Tudo começou com uma ideia: e se decorássemos uma árvore de Natal na entrada do prédio?

A ideia concretizou-se numa carta, inserida num bonito envelope vermelho.  As mensageiras da boa notícia, duas meninas, distribuíram-nas, entregando-as em mão, correndo todas as 13 portas do prédio e partilhando o seu entusiasmo.

Estava fixado o evento:

Data: 1 Dez, 15:00.

Local: átrio do prédio

Ao longo dos dias que o antecederam, foram-se acumulando, na casa das meninas, todas as bolas, anjos, fitas e demais enfeites natalícios, trazidos pelas mãos dos vizinhos. Pouco a pouco, o sonho ganhava corpo, projetava-se em brilhantes detalhes de cor e forma. Os dias corriam decrescentes no calendário, enquanto os adornos se avolumavam nos sacos. Como ideias boas puxam boas ideias, entre os convivas alguém se lembrou de levar umas caipirinhas. Caipirinhas puxam aperitivos, atrás destes vieram os bolos, os sumos, os chocolates. Veio um vinho do Porto.

E à hora marcada, numa tarde de feriado, fria e chuvosa, as portas de cada um foram-se abrindo. Deixaram-se para trás as tristezas das notícias, as ânsias dos números, o desconhecimento do futuro próximo. Para trás ficou também a tarde de sofá e mantinha e a preguiça boa que nos assolava. Alguém faz a corrida às campainhas: já cá estamos. Elevadores inquietos num sobe e desce, uns antes, outros depois. Aos poucos, grande parte dos condóminos (poderíamos dizer que houve quórum) estava presente, e mesmo aqueles que por uma razão ou outra não puderam estar, participaram ainda assim com dádiva de ornamento.

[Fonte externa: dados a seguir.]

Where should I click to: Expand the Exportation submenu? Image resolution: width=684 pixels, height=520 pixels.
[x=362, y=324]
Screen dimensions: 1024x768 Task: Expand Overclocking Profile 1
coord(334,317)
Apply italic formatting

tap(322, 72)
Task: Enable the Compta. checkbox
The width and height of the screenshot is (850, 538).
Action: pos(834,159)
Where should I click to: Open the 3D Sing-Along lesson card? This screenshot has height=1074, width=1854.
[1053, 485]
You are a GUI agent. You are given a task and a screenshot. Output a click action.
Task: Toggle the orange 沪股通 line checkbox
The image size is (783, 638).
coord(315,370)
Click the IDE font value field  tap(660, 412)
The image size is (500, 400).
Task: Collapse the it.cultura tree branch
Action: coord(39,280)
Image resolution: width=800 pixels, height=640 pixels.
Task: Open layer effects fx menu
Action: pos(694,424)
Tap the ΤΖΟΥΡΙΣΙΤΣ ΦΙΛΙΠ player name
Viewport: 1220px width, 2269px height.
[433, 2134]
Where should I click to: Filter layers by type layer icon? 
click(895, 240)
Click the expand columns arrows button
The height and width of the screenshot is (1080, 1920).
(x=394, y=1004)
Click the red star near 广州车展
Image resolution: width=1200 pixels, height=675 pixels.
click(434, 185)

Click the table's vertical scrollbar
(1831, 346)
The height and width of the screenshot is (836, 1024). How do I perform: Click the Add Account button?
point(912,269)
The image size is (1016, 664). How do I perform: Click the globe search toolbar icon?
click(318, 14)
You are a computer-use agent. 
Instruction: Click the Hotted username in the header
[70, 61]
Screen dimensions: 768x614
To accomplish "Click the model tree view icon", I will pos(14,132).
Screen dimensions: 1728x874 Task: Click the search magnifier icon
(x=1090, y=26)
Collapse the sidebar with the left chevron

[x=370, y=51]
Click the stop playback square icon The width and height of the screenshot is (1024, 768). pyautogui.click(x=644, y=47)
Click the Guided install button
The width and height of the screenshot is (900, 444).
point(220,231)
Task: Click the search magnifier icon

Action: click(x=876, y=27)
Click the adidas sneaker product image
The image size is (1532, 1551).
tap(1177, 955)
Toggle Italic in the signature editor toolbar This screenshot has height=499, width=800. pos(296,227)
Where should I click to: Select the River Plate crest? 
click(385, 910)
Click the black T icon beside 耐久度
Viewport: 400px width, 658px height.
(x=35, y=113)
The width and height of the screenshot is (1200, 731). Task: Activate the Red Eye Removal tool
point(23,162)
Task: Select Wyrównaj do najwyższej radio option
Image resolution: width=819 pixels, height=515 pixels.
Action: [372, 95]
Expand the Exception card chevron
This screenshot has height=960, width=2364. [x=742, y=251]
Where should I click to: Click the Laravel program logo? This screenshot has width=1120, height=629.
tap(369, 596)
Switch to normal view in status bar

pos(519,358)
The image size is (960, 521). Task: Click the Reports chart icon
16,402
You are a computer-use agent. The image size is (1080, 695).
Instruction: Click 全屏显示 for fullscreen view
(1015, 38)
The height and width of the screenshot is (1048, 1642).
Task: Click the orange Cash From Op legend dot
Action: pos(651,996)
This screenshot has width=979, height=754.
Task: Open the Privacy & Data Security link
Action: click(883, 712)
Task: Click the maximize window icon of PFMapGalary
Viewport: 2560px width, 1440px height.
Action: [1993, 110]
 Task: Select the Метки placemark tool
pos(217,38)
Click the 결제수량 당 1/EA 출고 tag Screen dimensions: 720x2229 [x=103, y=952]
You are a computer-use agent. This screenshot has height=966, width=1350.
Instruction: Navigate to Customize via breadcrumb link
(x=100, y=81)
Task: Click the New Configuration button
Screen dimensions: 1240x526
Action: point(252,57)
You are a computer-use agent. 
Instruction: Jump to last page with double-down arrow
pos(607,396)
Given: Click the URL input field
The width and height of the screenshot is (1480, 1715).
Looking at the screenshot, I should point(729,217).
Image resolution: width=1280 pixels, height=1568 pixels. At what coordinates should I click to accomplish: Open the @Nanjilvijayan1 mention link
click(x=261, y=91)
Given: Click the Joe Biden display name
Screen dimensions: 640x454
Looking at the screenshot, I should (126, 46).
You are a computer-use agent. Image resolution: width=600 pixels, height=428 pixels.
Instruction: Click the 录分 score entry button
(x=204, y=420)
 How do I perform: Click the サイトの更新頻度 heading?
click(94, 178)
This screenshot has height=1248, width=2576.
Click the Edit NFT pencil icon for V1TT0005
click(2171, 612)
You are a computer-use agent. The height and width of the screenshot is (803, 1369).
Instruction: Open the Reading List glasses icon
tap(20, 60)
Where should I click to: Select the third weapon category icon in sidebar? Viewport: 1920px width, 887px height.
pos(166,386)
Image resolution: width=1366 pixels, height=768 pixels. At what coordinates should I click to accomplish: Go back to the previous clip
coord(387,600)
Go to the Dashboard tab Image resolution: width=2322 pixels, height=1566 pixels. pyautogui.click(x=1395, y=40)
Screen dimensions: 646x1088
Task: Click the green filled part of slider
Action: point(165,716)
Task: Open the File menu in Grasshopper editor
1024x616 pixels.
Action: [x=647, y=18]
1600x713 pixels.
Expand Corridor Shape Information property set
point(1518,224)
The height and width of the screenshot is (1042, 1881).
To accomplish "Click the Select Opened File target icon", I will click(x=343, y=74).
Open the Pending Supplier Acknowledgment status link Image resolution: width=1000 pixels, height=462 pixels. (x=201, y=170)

Fazer uma árvore é um ritual. As meninas trouxeram a árvore e com a ajuda de todos, em breve a mesma estava montada. Os ramos iam-se compondo, abrindo as hastes, desencontrando-as dos contíguos. A pouco e pouco, abriam-se as ofertas dos vizinhos, embaladas ainda em caixas, a que se juntaram outras peças personalizadas ou pessoais. Bolas baças, brilhantes, de cores e tamanhos diversificados, anjos e duendes, fitas brilhantes ou de corações foram-se distribuindo, na sua diversidade, pelos ramos disponíveis. Para finalizar, luzes que brilhavam.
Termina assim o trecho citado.